# Exercise
Type out each entry exactly as it appears, but keep every image out.

Stored data entries

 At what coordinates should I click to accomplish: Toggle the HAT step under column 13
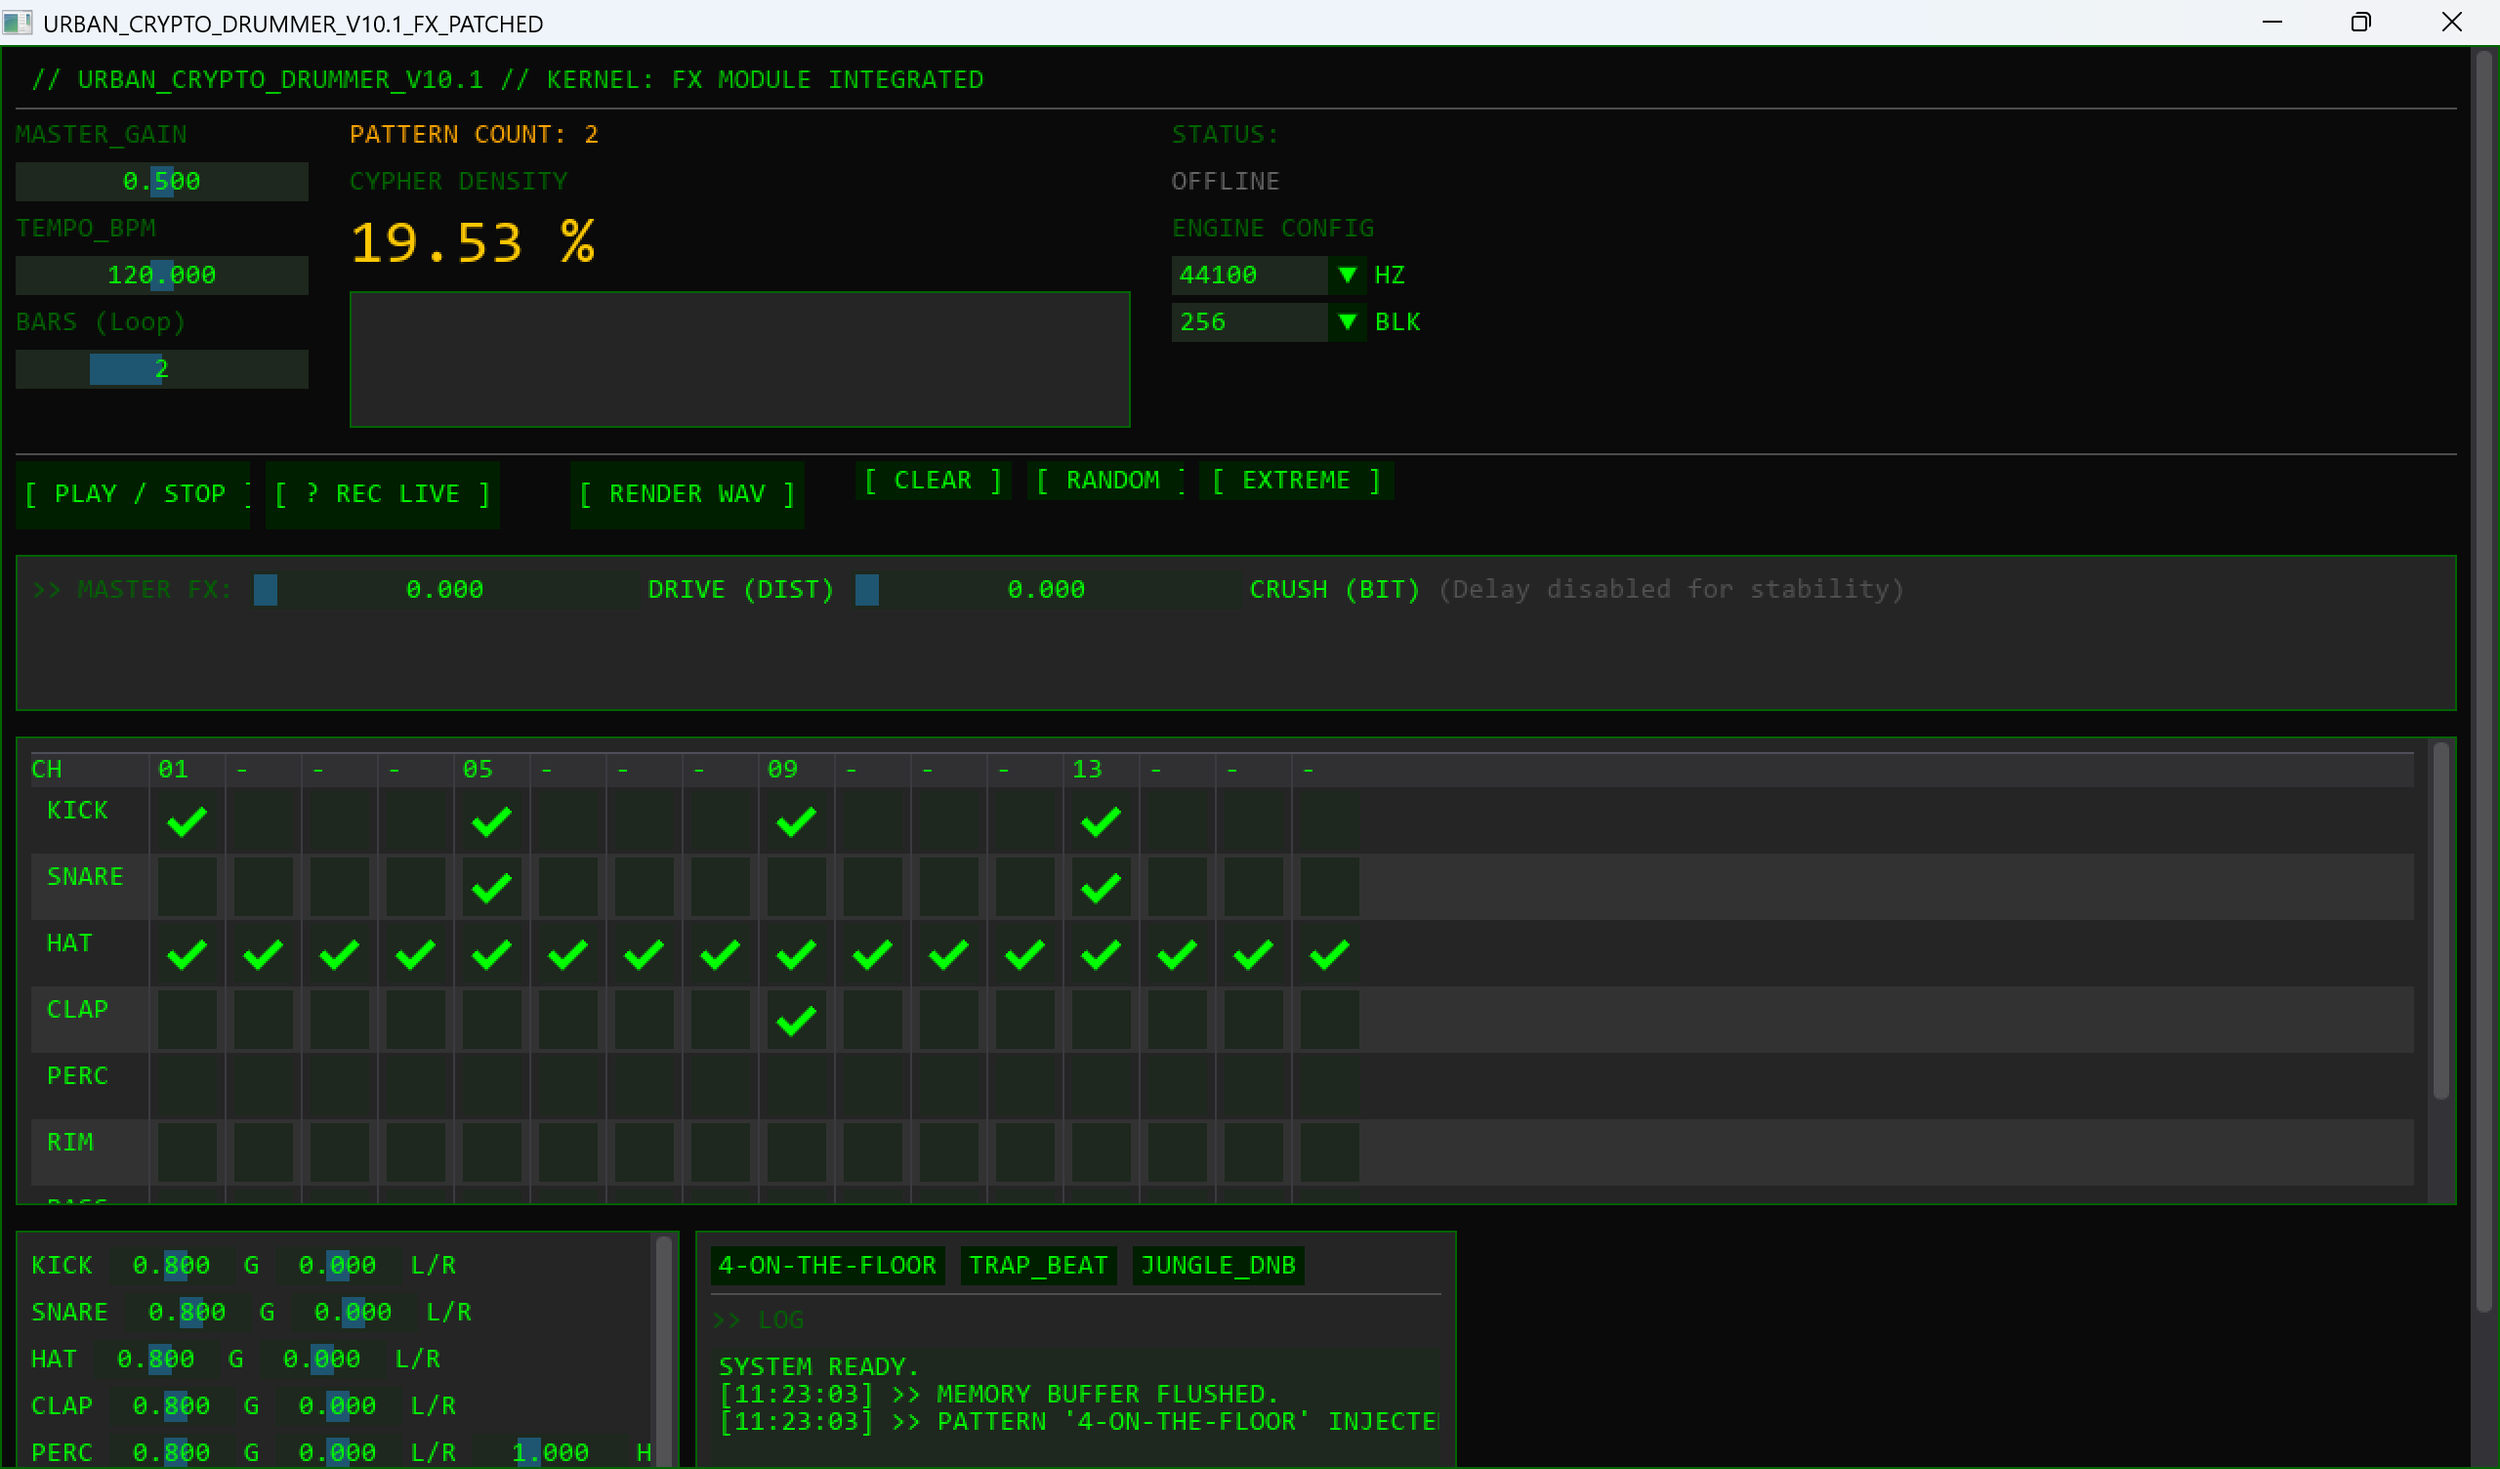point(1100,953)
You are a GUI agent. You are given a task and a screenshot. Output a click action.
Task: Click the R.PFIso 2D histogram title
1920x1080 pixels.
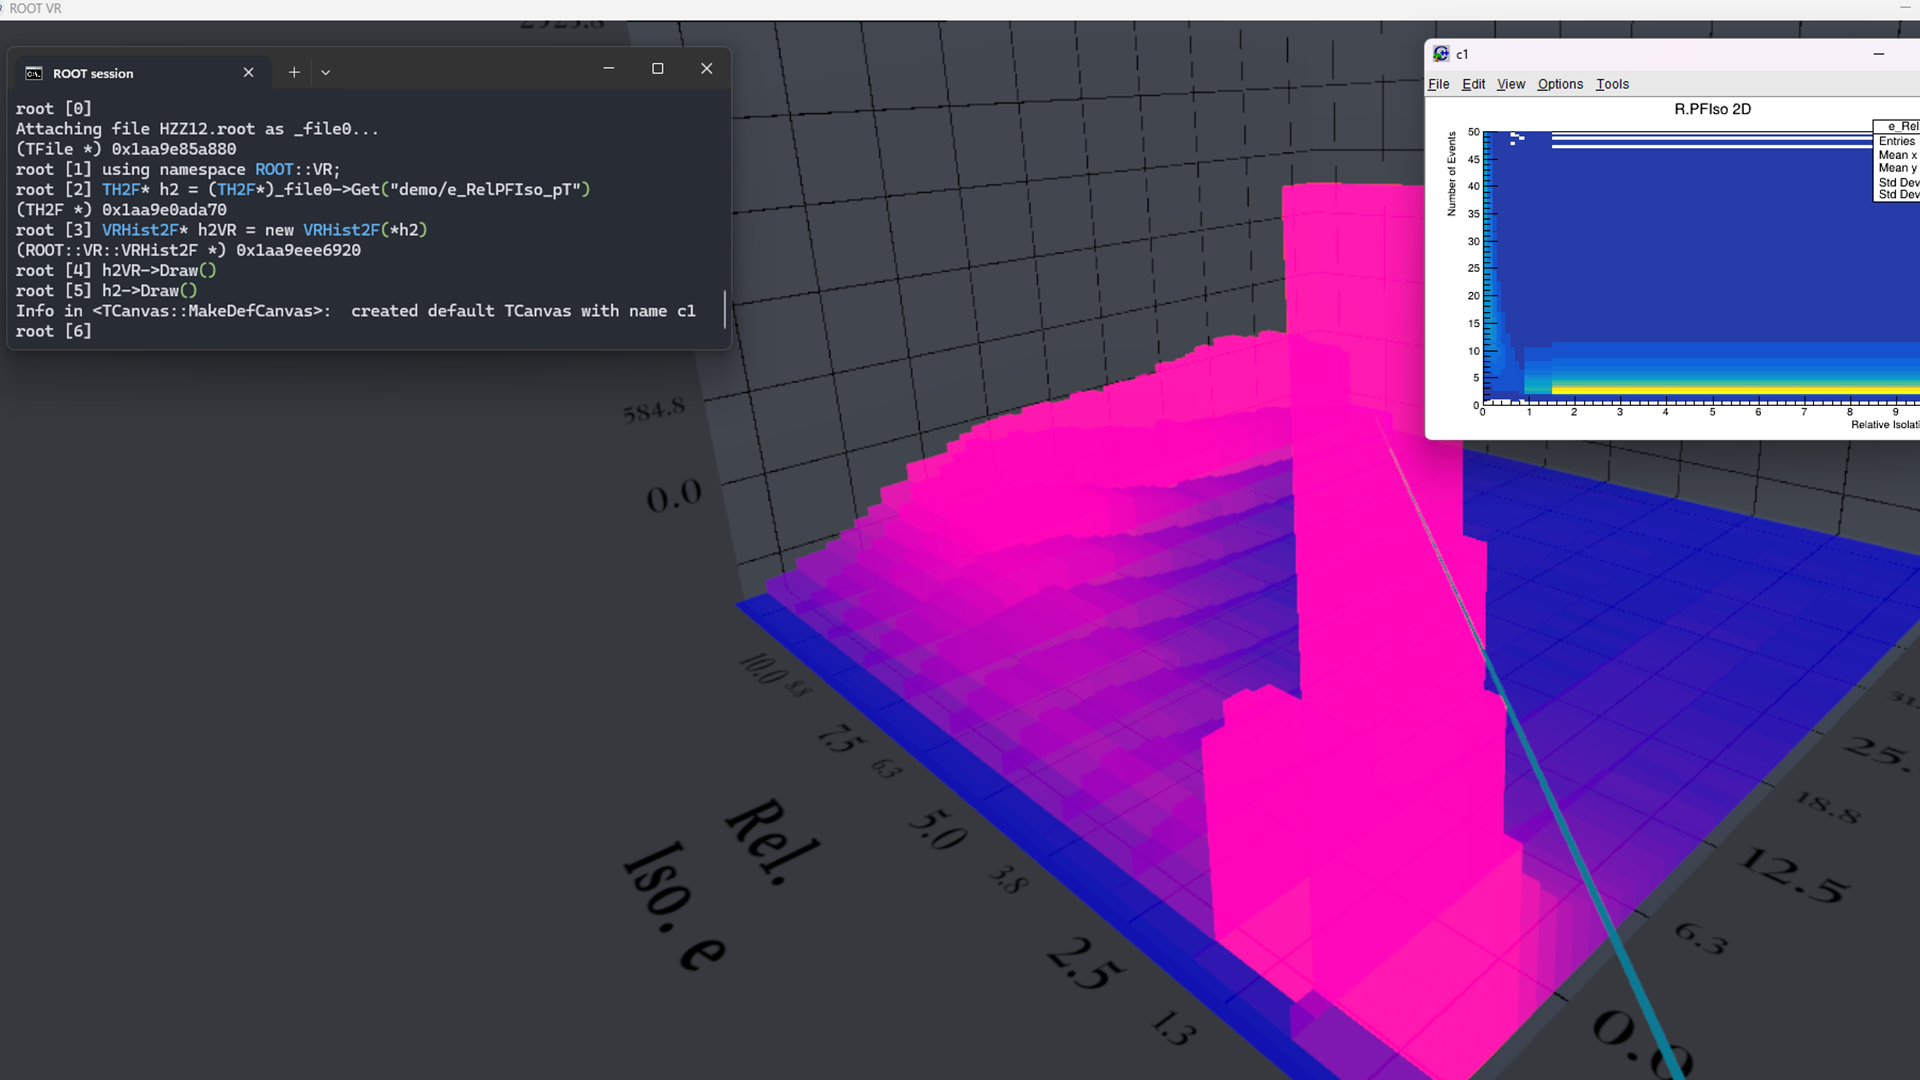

# Solution for this task
 At what coordinates should I click to accomplish: Toggle the HAT step under column 13
point(1100,953)
You are a GUI agent. You are given a task and a screenshot. Output a click action.
Task: Click the R.PFIso 2D histogram title
1920x1080 pixels.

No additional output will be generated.